Aquecimento pode levar ao colapso de populações antes de ser um problema para os indivíduos

Temperaturas mais elevadas podem levar a uma maior competição entre indivíduos de uma mesma população por recursos cada vez mais limitados, mesmo que os organismos, a nível individual, possam dar-se bem nessas condições ambientais mais duras.
A conclusão é de uma investigação da Rice University, nos Estados Unidos da América, que, segundo os cientistas envolvidos, revela “uma ligação crítica entre o aumento das temperaturas e os declínios na população de uma espécie”, alterando as dinâmicas internas de um grupo populacional e podendo levar ao seu colapso.
“A nossa investigação fornece uma peça central que faltava na compreensão dos efeitos mais vastos do aquecimento nas populações naturais”, afirma, em comunicado, Volker Rudolf, um dos principais autores do artigo publicado esta semana na revista ‘Ecology’.
“Mesmo quando organismos individuais parecem prosperar a temperaturas mais elevadas, a população, como um todo, pode ainda sofrer à medida que a competição por recursos se intensifica”, acrescenta.
Para perceberem essa ligação entre temperaturas mais elevadas e dinâmicas populacionais, os investigadores viraram-se para um pequeno crustáceo, do grupo do zooplâncton, da espécie Daphnia pulex. Apesar do tamanho diminuto, este animal é uma parte fundamental das teias alimentares em ecossistemas de água doce, servindo de alimento a várias espécies maiores, e desempenha um papel importante na manutenção da qualidade da água, por se alimentar das partículas em suspensão.

Foto: Rice University
Em laboratório, a equipa colocou indivíduos D. pulex em contentores com água e foi alterando a temperatura e a densidade da população para perceber os efeitos. E os resultados, segundo os investigadores, “foram tanto fascinantes como preocupantes”.
À medida que a temperatura da água aumentava, também a competição entre os pequenos D. pulex por partículas em suspensão se tornava mais intensa. Inicialmente, a temperaturas mais baixas mas em crescendo, o número de indivíduos aumentou, ao acelerar o metabolismo e propiciar a reprodução.

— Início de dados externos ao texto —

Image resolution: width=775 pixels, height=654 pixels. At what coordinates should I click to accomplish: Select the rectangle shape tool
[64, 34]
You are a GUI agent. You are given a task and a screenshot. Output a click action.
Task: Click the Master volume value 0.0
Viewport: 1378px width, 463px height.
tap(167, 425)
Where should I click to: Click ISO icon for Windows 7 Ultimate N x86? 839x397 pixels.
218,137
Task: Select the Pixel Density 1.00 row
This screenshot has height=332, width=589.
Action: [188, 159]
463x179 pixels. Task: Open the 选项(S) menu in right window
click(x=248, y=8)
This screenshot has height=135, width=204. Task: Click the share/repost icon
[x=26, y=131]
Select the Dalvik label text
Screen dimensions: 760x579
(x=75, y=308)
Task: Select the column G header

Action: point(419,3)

No entanto, com o aumento contínuo da temperatura, a competição entre os indivíduos atingiu um ponto de rutura, com uma queda acentuada do número de indivíduos. Isto, apesar de os organismos, individualmente, continuarem a tolerar bem a água mais quente.
“À medida que as temperaturas subiam em direção ao limite fisiológico destas populações, o aumento da competição começou a ultrapassar esses benefícios metabólicos e levou ao declínio da população”, explica Lillie Stockseth, primeira autora do artigo.
Para a investigadora, os resultados deste trabalho devem ser encarados como um sinal de alerta “para os ecossistemas que enfrentam o aumento das temperaturas”, uma vez que “as populações podem aproximar-se do declínio a temperaturas menos severas do que pensávamos”.
Os investigadores argumentam que a investigação vem desafiar a ideia de que temperaturas mais elevadas beneficiam os organismos ectotérmicos – que não conseguem produzir calor e dependem da temperatura exterior, como peixes, répteis e anfíbios – ao acelerar o seu metabolismo e promover a reprodução.
Mesmo que isso aconteça, a competição entre os indivíduos pelos mesmos recursos, ou por menos até, ameaçará a sobrevivência dessas populações, muito antes de a temperatura se tornar um perigo crítico e direto para os indivíduos propriamente ditos.
“As nossas descobertas sugerem que muitas espécies poderão enfrentar rápidos declínios populacionais muito antes de atingirem os seus limites de tolerância térmica”, resume Zoey Neale, a outra coautora.
“Isto tem grandes implicações para a conservação, pois significa que os colapsos populacionais causados pela temperatura podem ocorrer em limiares de aquecimento mais baixos do que esperado e podem afetar espécies que se pensava serem resilientes às alterações térmicas”, salienta.